# [PROBLEM DETAILS]
In the listing below, find the line with "This screenshot has height=800, width=712." and the line with "Where should I", then return them and every line between them exactly, minus the pictures.

# [RECORDS TO PROCESS]
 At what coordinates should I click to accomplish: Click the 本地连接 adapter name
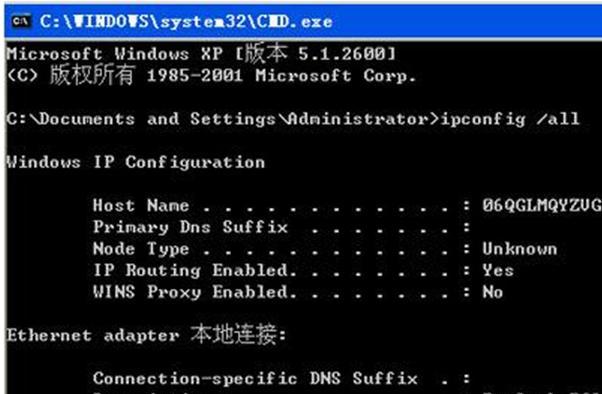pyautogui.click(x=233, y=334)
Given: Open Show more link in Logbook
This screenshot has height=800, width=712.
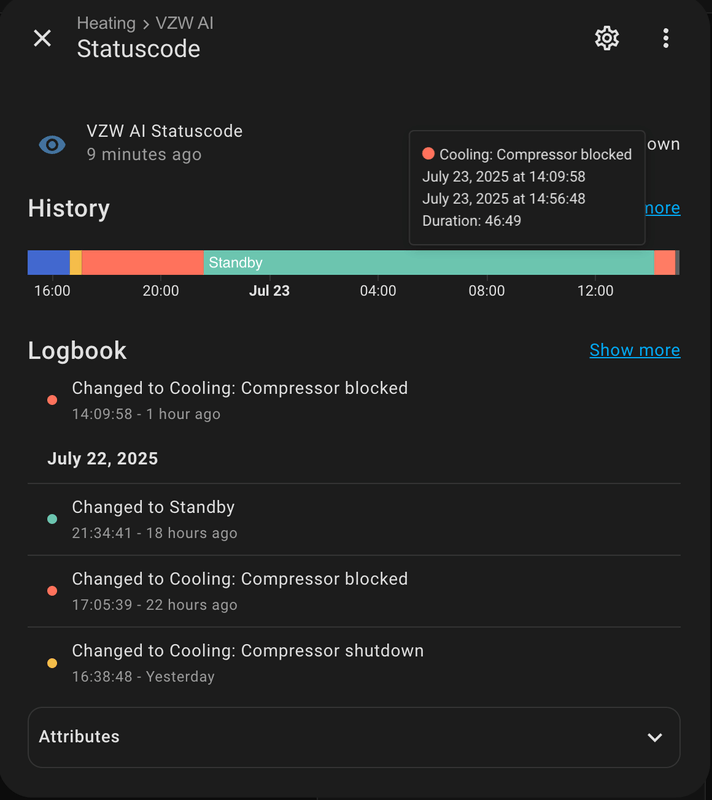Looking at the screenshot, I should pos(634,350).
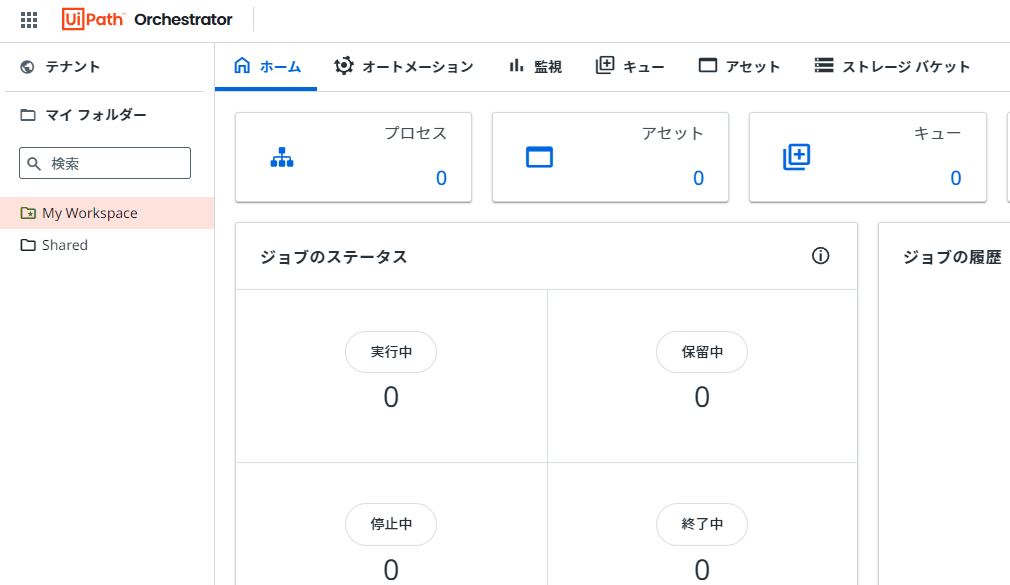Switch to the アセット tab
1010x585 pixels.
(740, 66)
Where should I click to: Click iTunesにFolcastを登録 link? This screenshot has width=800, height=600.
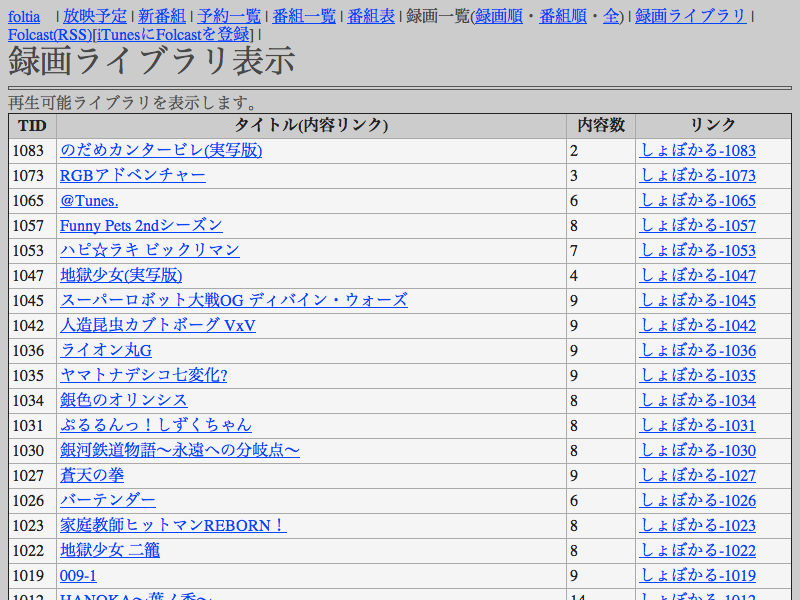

--

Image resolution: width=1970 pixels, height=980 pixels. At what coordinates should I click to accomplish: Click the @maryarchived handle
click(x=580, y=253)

...

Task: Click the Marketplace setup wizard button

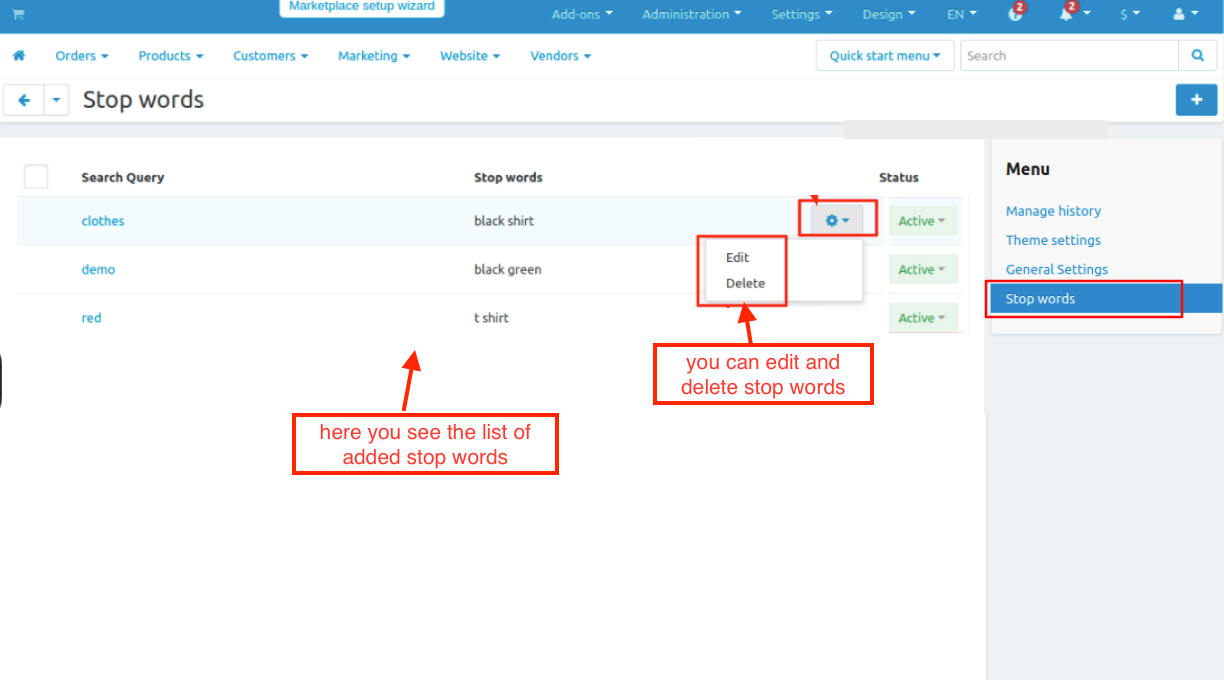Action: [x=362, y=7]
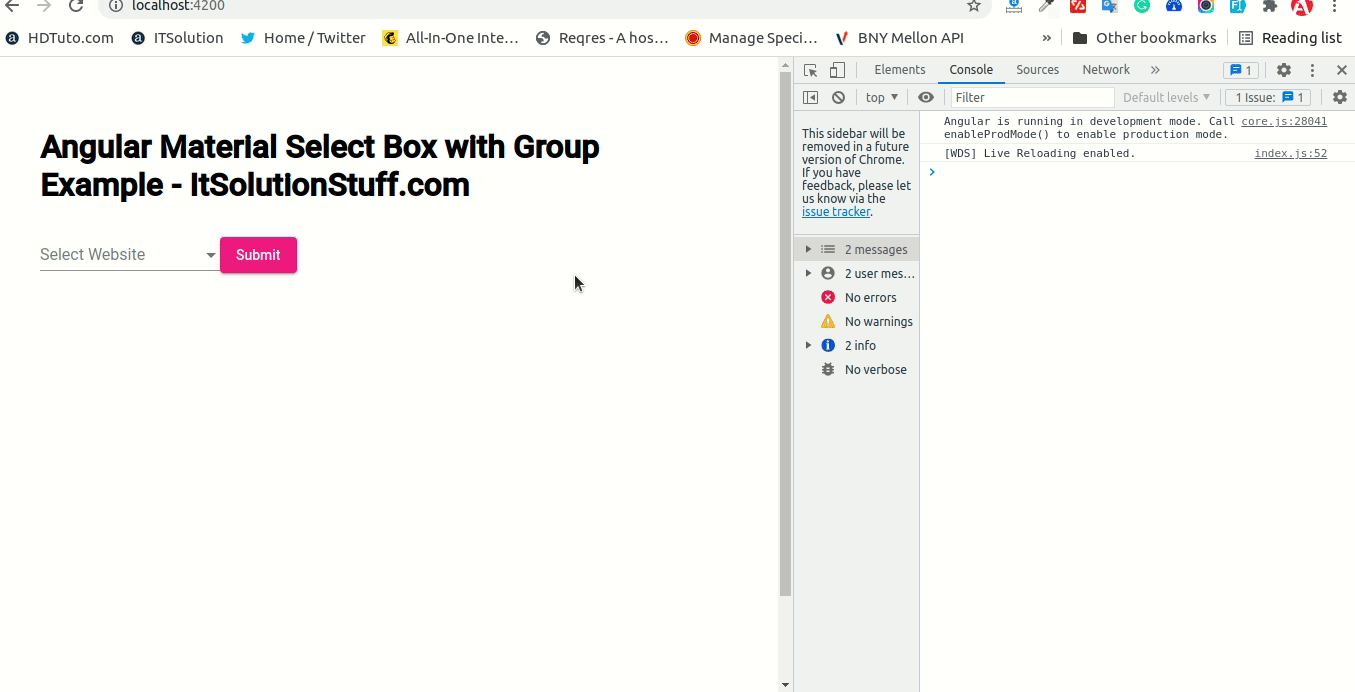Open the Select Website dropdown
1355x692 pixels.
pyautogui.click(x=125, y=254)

# [ANSWER BOX]
This screenshot has height=800, width=712.
Looking at the screenshot, I should pos(634,350).
Switch to the アセット tab
1010x585 pixels.
(740, 66)
Where should I click to: Click iTunesにFolcastを登録 link? This screenshot has width=800, height=600.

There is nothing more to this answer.